### Problem details
Your answer must be the full listing, repeated word for word.

### Records for this task
* * * * * * *
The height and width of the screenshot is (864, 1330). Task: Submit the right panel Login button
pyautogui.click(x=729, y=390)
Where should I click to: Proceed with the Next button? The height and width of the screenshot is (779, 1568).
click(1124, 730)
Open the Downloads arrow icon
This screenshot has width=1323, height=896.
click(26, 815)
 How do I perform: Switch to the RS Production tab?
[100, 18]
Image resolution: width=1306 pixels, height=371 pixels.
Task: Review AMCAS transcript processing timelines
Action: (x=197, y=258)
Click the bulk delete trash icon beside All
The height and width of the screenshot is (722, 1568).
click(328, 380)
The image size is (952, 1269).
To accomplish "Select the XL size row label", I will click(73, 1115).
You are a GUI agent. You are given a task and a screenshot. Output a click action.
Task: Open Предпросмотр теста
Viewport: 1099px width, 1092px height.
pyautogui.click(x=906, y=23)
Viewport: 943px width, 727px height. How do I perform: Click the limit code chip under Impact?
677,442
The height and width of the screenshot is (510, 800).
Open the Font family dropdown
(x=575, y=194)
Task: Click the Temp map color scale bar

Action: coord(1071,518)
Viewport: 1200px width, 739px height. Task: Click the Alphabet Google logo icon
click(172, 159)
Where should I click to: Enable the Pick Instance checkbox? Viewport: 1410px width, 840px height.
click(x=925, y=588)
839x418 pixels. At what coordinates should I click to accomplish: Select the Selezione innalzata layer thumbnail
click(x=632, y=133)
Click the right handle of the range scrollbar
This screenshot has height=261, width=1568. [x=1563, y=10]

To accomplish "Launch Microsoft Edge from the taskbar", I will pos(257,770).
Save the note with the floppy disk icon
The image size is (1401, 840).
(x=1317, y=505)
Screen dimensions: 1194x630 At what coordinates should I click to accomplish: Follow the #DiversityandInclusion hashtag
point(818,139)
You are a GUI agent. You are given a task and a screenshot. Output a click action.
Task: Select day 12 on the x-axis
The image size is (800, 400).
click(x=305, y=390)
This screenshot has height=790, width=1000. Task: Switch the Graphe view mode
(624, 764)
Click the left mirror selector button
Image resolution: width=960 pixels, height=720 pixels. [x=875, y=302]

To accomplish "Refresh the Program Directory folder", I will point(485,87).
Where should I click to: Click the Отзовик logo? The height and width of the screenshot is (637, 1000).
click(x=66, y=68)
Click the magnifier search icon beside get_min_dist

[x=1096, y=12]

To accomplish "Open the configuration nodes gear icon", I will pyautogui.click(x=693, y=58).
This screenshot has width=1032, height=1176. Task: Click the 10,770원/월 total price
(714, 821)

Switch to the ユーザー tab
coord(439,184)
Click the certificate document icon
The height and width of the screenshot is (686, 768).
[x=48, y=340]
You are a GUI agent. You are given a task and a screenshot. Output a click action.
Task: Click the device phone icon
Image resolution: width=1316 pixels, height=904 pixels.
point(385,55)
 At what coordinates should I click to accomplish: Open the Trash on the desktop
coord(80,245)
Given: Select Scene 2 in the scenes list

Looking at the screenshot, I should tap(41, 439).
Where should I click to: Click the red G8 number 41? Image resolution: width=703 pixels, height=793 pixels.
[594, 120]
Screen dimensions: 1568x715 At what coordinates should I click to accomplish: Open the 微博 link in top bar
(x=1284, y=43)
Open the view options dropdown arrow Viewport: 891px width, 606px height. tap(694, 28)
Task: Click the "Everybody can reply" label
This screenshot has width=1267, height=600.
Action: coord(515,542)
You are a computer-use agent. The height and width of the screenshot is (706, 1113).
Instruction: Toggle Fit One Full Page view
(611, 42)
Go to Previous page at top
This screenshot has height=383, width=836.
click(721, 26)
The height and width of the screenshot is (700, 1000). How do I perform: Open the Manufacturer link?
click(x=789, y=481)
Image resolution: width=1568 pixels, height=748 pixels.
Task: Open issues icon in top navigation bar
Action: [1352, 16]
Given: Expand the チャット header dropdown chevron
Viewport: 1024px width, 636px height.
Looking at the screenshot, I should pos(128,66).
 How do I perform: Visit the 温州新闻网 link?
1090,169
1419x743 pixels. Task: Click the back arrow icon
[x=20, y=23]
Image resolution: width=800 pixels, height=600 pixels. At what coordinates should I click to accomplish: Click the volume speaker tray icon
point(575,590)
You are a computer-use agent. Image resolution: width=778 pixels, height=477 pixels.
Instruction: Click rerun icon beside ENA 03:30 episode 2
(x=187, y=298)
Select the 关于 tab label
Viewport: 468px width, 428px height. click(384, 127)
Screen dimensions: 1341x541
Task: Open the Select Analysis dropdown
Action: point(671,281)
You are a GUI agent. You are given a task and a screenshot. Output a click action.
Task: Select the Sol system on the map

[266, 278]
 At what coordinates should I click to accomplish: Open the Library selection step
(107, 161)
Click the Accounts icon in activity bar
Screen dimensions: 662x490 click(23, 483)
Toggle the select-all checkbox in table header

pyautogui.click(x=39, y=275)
* * * * * * *
### Answer section
The height and width of the screenshot is (864, 1330). Task: Submit the right panel Login button
pyautogui.click(x=729, y=390)
Where should I click to: Proceed with the Next button? The height and width of the screenshot is (779, 1568).
click(1124, 730)
Open the Downloads arrow icon
This screenshot has width=1323, height=896.
click(26, 815)
 How do I perform: Switch to the RS Production tab?
[100, 18]
Image resolution: width=1306 pixels, height=371 pixels.
Task: Review AMCAS transcript processing timelines
Action: (x=197, y=258)
Click the bulk delete trash icon beside All
The height and width of the screenshot is (722, 1568).
click(328, 380)
The image size is (952, 1269).
To accomplish "Select the XL size row label", I will click(73, 1115).
You are a GUI agent. You are given a task and a screenshot. Output a click action.
Task: Open Предпросмотр теста
Viewport: 1099px width, 1092px height.
pyautogui.click(x=906, y=23)
Viewport: 943px width, 727px height. How do I perform: Click the limit code chip under Impact?
677,442
The height and width of the screenshot is (510, 800).
Open the Font family dropdown
(x=575, y=194)
Task: Click the Temp map color scale bar

Action: coord(1071,518)
Viewport: 1200px width, 739px height. Task: Click the Alphabet Google logo icon
click(172, 159)
Where should I click to: Enable the Pick Instance checkbox? Viewport: 1410px width, 840px height.
click(x=925, y=588)
839x418 pixels. At what coordinates should I click to accomplish: Select the Selezione innalzata layer thumbnail
click(x=632, y=133)
Click the right handle of the range scrollbar
This screenshot has height=261, width=1568. [x=1563, y=10]

To accomplish "Launch Microsoft Edge from the taskbar", I will pos(257,770).
Save the note with the floppy disk icon
The image size is (1401, 840).
(x=1317, y=505)
Screen dimensions: 1194x630 At what coordinates should I click to accomplish: Follow the #DiversityandInclusion hashtag
point(818,139)
You are a GUI agent. You are given a task and a screenshot. Output a click action.
Task: Select day 12 on the x-axis
The image size is (800, 400).
click(x=305, y=390)
This screenshot has height=790, width=1000. Task: Switch the Graphe view mode
(624, 764)
Click the left mirror selector button
Image resolution: width=960 pixels, height=720 pixels. [x=875, y=302]

To accomplish "Refresh the Program Directory folder", I will point(485,87).
Where should I click to: Click the Отзовик logo? The height and width of the screenshot is (637, 1000).
click(x=66, y=68)
Click the magnifier search icon beside get_min_dist

[x=1096, y=12]

To accomplish "Open the configuration nodes gear icon", I will pyautogui.click(x=693, y=58).
This screenshot has width=1032, height=1176. Task: Click the 10,770원/월 total price
(714, 821)

Switch to the ユーザー tab
coord(439,184)
Click the certificate document icon
The height and width of the screenshot is (686, 768).
[x=48, y=340]
You are a GUI agent. You are given a task and a screenshot. Output a click action.
Task: Click the device phone icon
Image resolution: width=1316 pixels, height=904 pixels.
point(385,55)
 At what coordinates should I click to accomplish: Open the Trash on the desktop
coord(80,245)
Given: Select Scene 2 in the scenes list

Looking at the screenshot, I should tap(41, 439).
Where should I click to: Click the red G8 number 41? Image resolution: width=703 pixels, height=793 pixels.
[594, 120]
Screen dimensions: 1568x715 At what coordinates should I click to accomplish: Open the 微博 link in top bar
(x=1284, y=43)
Open the view options dropdown arrow Viewport: 891px width, 606px height. tap(694, 28)
Task: Click the "Everybody can reply" label
This screenshot has width=1267, height=600.
Action: coord(515,542)
You are a computer-use agent. The height and width of the screenshot is (706, 1113).
Instruction: Toggle Fit One Full Page view
(611, 42)
Go to Previous page at top
This screenshot has height=383, width=836.
click(721, 26)
The height and width of the screenshot is (700, 1000). How do I perform: Open the Manufacturer link?
click(x=789, y=481)
Image resolution: width=1568 pixels, height=748 pixels.
Task: Open issues icon in top navigation bar
Action: [1352, 16]
Given: Expand the チャット header dropdown chevron
Viewport: 1024px width, 636px height.
Looking at the screenshot, I should pos(128,66).
 How do I perform: Visit the 温州新闻网 link?
1090,169
1419x743 pixels. Task: Click the back arrow icon
[x=20, y=23]
Image resolution: width=800 pixels, height=600 pixels. At what coordinates should I click to accomplish: Click the volume speaker tray icon
point(575,590)
You are a computer-use agent. Image resolution: width=778 pixels, height=477 pixels.
Instruction: Click rerun icon beside ENA 03:30 episode 2
(x=187, y=298)
Select the 关于 tab label
Viewport: 468px width, 428px height. click(384, 127)
Screen dimensions: 1341x541
Task: Open the Select Analysis dropdown
Action: point(671,281)
You are a GUI agent. You are given a task and a screenshot. Output a click action.
Task: Select the Sol system on the map

[266, 278]
 At what coordinates should I click to accomplish: Open the Library selection step
(107, 161)
Click the Accounts icon in activity bar
Screen dimensions: 662x490 click(23, 483)
Toggle the select-all checkbox in table header

pyautogui.click(x=39, y=275)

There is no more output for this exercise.